▸ ABOUT THIS EXERCISE
With the pictures left aside, write out exactly the lines of the listing below from the line with "The height and width of the screenshot is (751, 1568)." to the line with "Click the 移", both included, and only those.

▸ SOURCE DATA
============================================================

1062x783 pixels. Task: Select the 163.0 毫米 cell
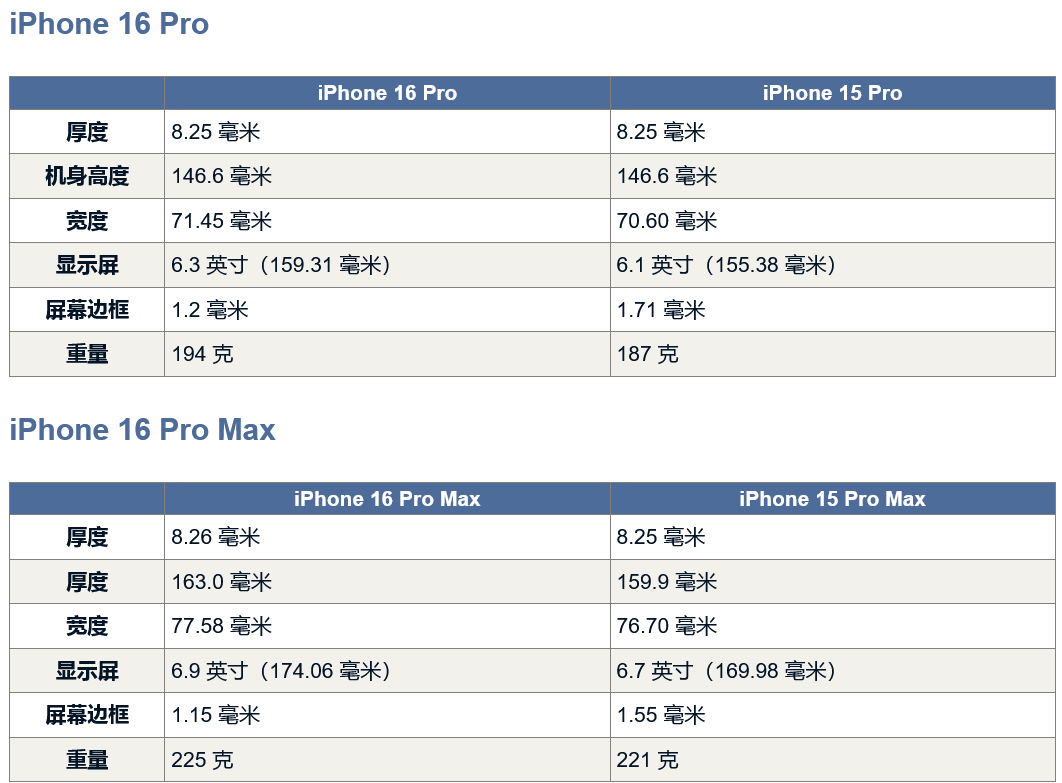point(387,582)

============================================================

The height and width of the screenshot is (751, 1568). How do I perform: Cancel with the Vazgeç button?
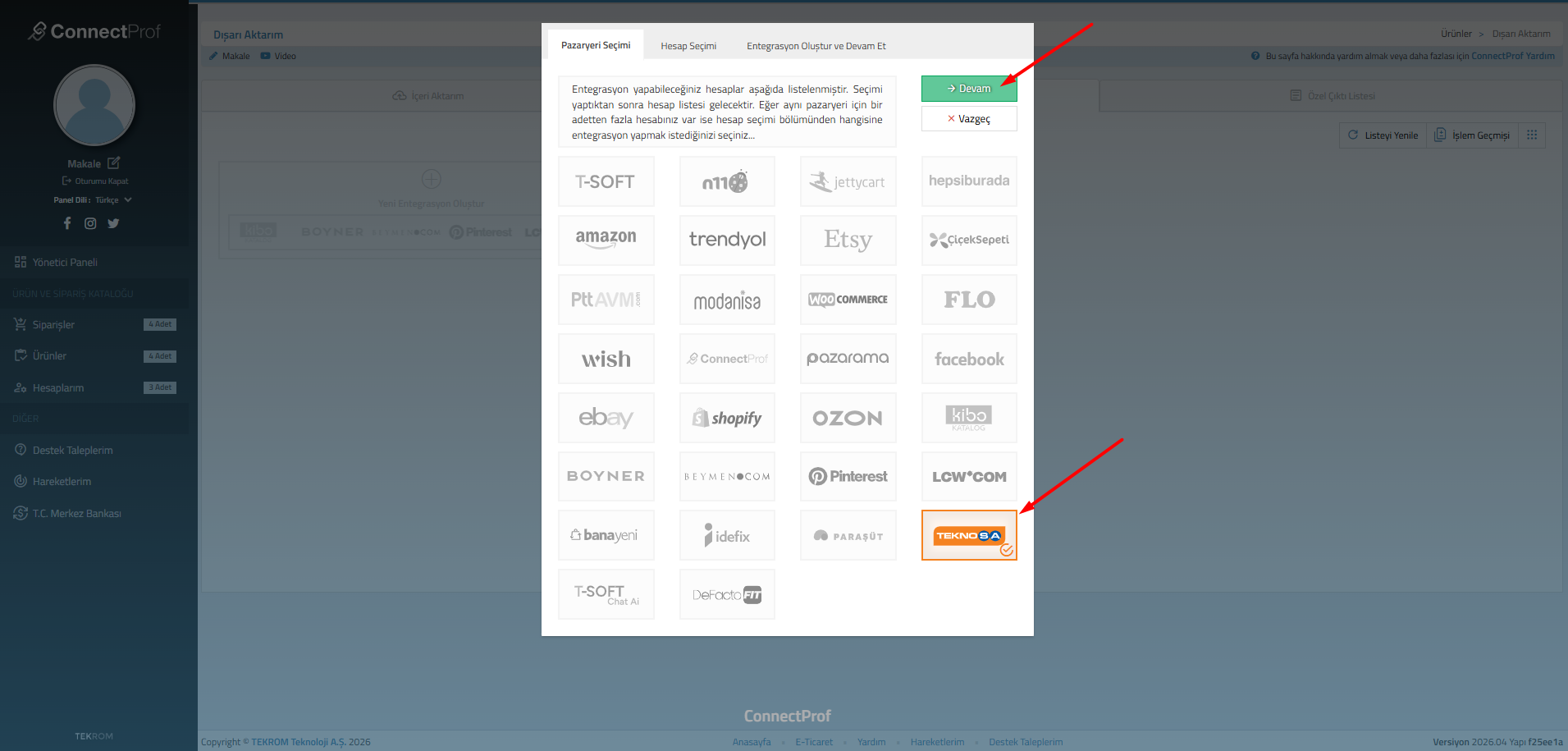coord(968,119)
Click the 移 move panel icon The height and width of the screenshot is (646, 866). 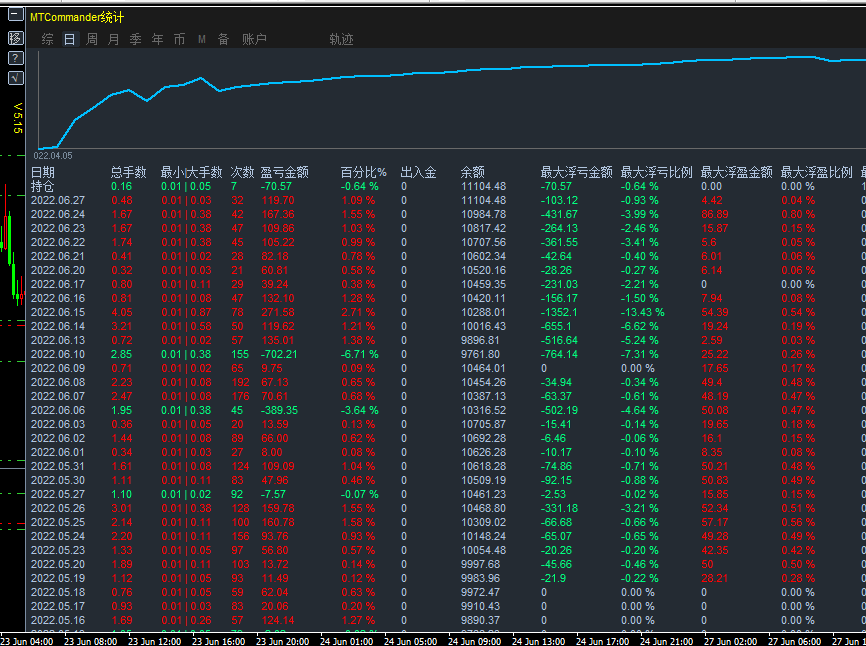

============================================================

▸ WRITTEN SOLUTION
The height and width of the screenshot is (751, 1568). How do I perform: Cancel with the Vazgeç button?
coord(968,119)
Click the 移 move panel icon The height and width of the screenshot is (646, 866). 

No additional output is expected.